_Excerpt_:
· · · ·
As our own Cathy Seipp points out in July’s MoDo Watch, Maureen Dowd’s new co-columnist at the New York Times, Barbara Ehrenreich, possesses the wit and writing skill that MoDo so sorely lacks. But as Mickey Kaus notes, Ehrenreich can also be a bit of a fact-fudger–or rather a figure-fudger. Kaus does the math and concludes that Ehrenreich is just plain wrong when she asserts in her latest column, “Let Them Eat Wedding Cake,” that a woman on welfare would have to marry 2.3 blue-collar men, “which is, strangely enough, illegal,” Barbara jokes) in order to lift the couple from poverty.
“I can’t tell if Ehrenreich is joking about the ‘2.3’ or if she’s up to her old tricks (as when she wrote in 1986, with Frances Fox Piven, that long-term recipients were only a ‘tiny minority’ of welfare mothers, when in fact they were nearly two-thirds of those on the rolls at any one time). If she’s serious, how exactly did she calculate that 2.3 figure? ….Some numbers: The 2004 government poverty line for a family of four is about $18,850. For a family of three it’s about $15,500. (The exact amount depends on whether you’re using the Census or HHS line.) … Even at the current minimum wage, a full-time worker earns $10,700 a year and an Earned Income Tax Credit of $2,500 (three person family) to $4,200 (four person family). Add in $4000-5,000 of food stamps and subsidized Medicaid or CHIP health care for the children, and you’re well above the poverty line even with a single breadwinner and a stay-at-home mom. … Is Ehrenreich saying the poverty threshold is set too low? Fine–I’d have trouble living on it–but then she should tell us what idiosyncratic definition of ‘poverty’ she’s using. Is she assuming the ‘blue collar’ man can’t find even minimum-wage work? If so, again, why not make this assumption clear? … Or is Ehrenreich, in the fashion of some left-wing organizers, simply ignoring the programs (especially the Earned Income Tax Credit) liberals have struggled to put in place to help low-income earners? … P.S.: I doubt it’s intuitively obvious to most Americans that the families of women married to typical blue-collar workers live in poverty. (Most blue collar workers make more than the minimum wage, and most wives work too.) The burden would seem to be on Ehrenreich to explain her startling stat.”
· · · ·
_Given data_:
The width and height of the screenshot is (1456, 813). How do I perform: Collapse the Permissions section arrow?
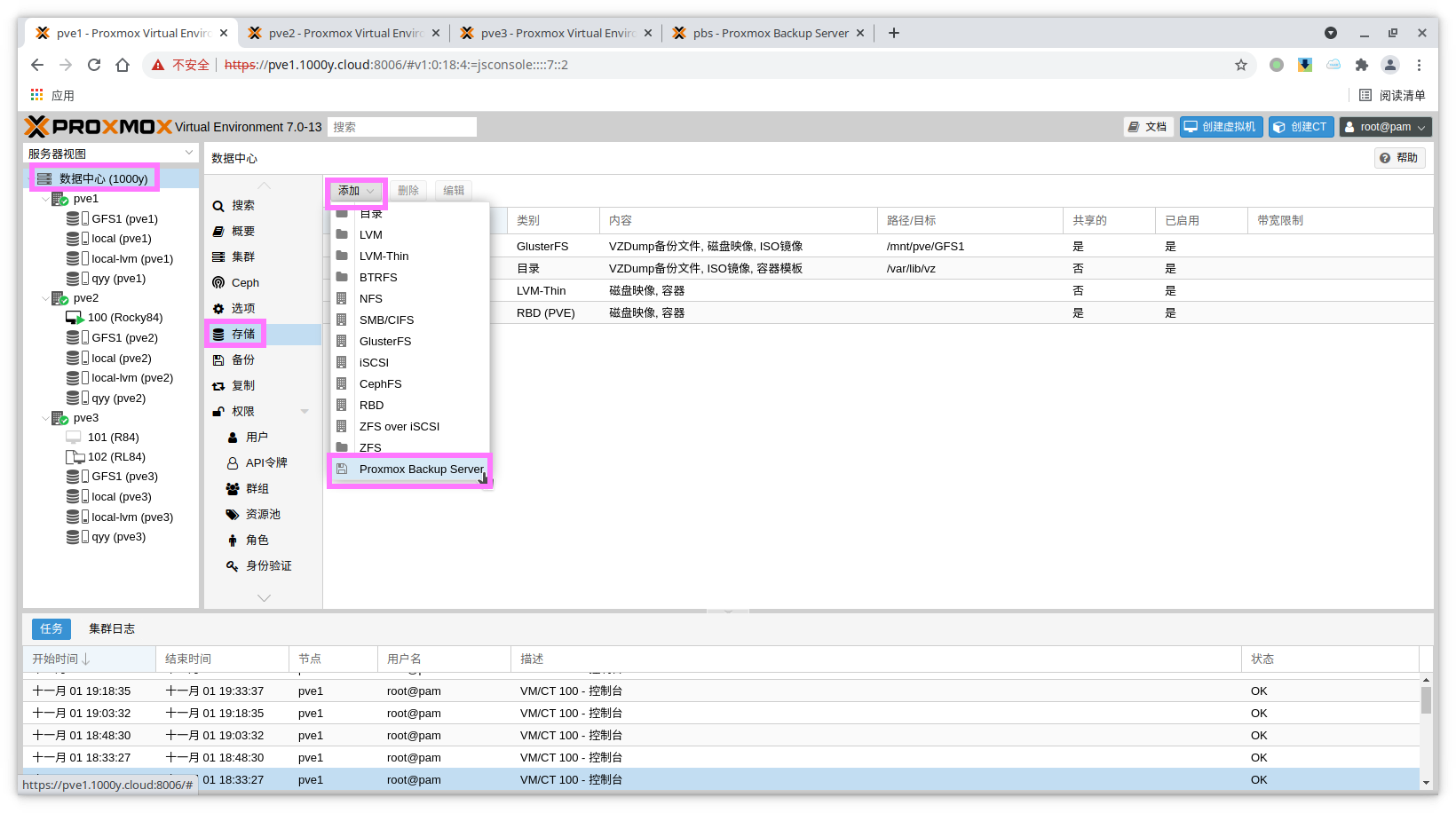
· · · ·
_Check your understanding_:
#1 According to the commentary on Barbara Ehrenreich's column, what was the 2004 government poverty line for a family of four?
#2 Write what comes next in the commentary on Barbara Ehrenreich's column, picking up after its final sentence.
The lines above have no role in any task here.

_Results in order_:
#1 About $18,850.

#2
For some reason rad-fems like Ehrenreich are down on marriage, maybe because it’s patriarchal oppression. They’ve been especially critical of a Bush administration program that encourages low-income women to hold out for marrying the men in their lives. I myself have doubts about the program, because I don’t think words alone can change a deeply embedded underclass culture–encouraged by our elites in their exaltation of sexual freedom–in which men simply don’t have to get married in order to obtain all the benefits of wedlock–sex, food, kids, a free place to stay–without having to shoulder any of the responsibilities. Sad to say, if an underclass young woman says, “I’m saving myself for marriage,” she’ll quickly find herself without anyone to save herself for (middle-class young women, pressured for sex in the most casual of encounters, have similar problems).
But the rad-fems’ opposition to marriage advocacy rests on a different ground: they think that the best solution to the problems of welfare mothers is more welfare. Men are bad; the government is good. Thus they have no qualms about ignoring the mountain of evidence that intact families headed by a married couple are always better off than single-parent families, no matter what the income level. At the very least, they have resources to pool. It’s cultural problems, not economic problems, that are the greatest obstacle to marriage in the underclass.